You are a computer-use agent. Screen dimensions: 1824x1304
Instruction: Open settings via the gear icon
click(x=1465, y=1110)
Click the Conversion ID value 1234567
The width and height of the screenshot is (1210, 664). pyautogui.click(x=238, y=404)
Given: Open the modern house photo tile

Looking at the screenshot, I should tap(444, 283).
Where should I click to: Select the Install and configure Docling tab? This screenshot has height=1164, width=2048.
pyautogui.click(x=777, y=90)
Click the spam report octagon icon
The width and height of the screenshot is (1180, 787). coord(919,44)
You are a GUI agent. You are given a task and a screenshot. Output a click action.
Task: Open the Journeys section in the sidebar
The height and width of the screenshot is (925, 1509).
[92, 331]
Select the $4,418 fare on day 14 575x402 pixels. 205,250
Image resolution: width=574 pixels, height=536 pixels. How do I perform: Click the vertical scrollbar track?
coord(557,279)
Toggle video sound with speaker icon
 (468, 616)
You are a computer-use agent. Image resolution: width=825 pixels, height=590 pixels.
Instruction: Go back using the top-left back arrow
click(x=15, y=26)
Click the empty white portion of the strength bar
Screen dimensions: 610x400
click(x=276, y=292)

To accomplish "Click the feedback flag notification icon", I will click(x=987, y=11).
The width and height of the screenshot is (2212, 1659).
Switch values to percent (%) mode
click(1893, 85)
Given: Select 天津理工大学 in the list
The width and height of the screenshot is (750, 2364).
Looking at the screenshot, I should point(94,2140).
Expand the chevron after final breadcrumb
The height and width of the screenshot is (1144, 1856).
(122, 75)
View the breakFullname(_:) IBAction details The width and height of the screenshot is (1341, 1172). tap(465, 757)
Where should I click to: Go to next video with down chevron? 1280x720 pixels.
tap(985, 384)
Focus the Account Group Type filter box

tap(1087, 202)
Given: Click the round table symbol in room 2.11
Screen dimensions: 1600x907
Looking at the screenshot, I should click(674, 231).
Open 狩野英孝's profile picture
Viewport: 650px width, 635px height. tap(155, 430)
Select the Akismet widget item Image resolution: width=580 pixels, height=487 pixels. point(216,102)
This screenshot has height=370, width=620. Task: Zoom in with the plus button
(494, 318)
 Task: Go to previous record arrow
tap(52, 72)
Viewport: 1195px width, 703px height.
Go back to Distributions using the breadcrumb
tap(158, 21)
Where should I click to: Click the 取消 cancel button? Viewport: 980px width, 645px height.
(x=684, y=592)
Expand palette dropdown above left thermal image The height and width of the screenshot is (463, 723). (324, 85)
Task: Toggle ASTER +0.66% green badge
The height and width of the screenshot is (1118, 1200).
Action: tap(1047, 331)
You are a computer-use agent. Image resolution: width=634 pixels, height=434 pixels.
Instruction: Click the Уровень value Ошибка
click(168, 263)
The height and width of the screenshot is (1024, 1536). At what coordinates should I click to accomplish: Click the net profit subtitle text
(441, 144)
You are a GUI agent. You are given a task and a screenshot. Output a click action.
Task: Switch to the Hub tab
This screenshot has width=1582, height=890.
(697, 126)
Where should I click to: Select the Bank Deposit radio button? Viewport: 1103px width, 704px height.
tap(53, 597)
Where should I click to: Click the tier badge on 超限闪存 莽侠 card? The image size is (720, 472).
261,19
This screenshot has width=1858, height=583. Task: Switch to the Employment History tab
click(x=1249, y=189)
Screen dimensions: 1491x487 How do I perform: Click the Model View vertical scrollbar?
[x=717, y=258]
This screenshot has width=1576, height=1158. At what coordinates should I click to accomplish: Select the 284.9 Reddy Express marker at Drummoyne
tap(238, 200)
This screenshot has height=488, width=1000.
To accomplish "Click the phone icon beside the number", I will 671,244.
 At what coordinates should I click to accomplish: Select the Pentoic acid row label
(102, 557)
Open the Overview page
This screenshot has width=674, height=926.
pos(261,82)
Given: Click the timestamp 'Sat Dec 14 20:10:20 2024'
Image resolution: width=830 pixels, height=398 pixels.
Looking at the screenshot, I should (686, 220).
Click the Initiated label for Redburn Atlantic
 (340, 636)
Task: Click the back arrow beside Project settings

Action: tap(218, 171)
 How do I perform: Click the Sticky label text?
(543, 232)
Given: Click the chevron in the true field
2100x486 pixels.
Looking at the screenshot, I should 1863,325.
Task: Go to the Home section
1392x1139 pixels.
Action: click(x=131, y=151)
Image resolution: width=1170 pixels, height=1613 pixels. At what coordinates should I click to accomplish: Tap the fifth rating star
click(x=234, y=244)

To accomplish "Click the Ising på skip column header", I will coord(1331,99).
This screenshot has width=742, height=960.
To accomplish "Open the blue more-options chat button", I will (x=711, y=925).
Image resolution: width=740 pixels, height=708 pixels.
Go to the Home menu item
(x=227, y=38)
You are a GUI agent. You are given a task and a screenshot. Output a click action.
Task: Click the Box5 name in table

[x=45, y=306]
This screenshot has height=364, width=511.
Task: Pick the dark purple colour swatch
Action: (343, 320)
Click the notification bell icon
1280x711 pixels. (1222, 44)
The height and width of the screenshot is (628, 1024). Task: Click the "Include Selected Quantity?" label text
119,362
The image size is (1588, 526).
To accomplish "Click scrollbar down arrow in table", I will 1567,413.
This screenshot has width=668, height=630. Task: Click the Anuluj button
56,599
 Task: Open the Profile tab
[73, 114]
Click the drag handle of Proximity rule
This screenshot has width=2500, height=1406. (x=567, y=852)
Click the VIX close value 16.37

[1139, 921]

What the task asks
A verbatim transcription is required: the first line of the listing, the line containing "The width and height of the screenshot is (2212, 1659).", and every line between them.

Answer for this exercise
You are a computer-use agent. Screen dimensions: 1824x1304
Instruction: Open settings via the gear icon
click(x=1465, y=1110)
Click the Conversion ID value 1234567
The width and height of the screenshot is (1210, 664). pyautogui.click(x=238, y=404)
Given: Open the modern house photo tile

Looking at the screenshot, I should tap(444, 283).
Where should I click to: Select the Install and configure Docling tab? This screenshot has height=1164, width=2048.
pyautogui.click(x=777, y=90)
Click the spam report octagon icon
The width and height of the screenshot is (1180, 787). coord(919,44)
You are a GUI agent. You are given a task and a screenshot. Output a click action.
Task: Open the Journeys section in the sidebar
The height and width of the screenshot is (925, 1509).
[92, 331]
Select the $4,418 fare on day 14 575x402 pixels. 205,250
Image resolution: width=574 pixels, height=536 pixels. How do I perform: Click the vertical scrollbar track?
coord(557,279)
Toggle video sound with speaker icon
 (468, 616)
You are a computer-use agent. Image resolution: width=825 pixels, height=590 pixels.
Instruction: Go back using the top-left back arrow
click(x=15, y=26)
Click the empty white portion of the strength bar
Screen dimensions: 610x400
click(x=276, y=292)

To accomplish "Click the feedback flag notification icon", I will click(x=987, y=11).
The width and height of the screenshot is (2212, 1659).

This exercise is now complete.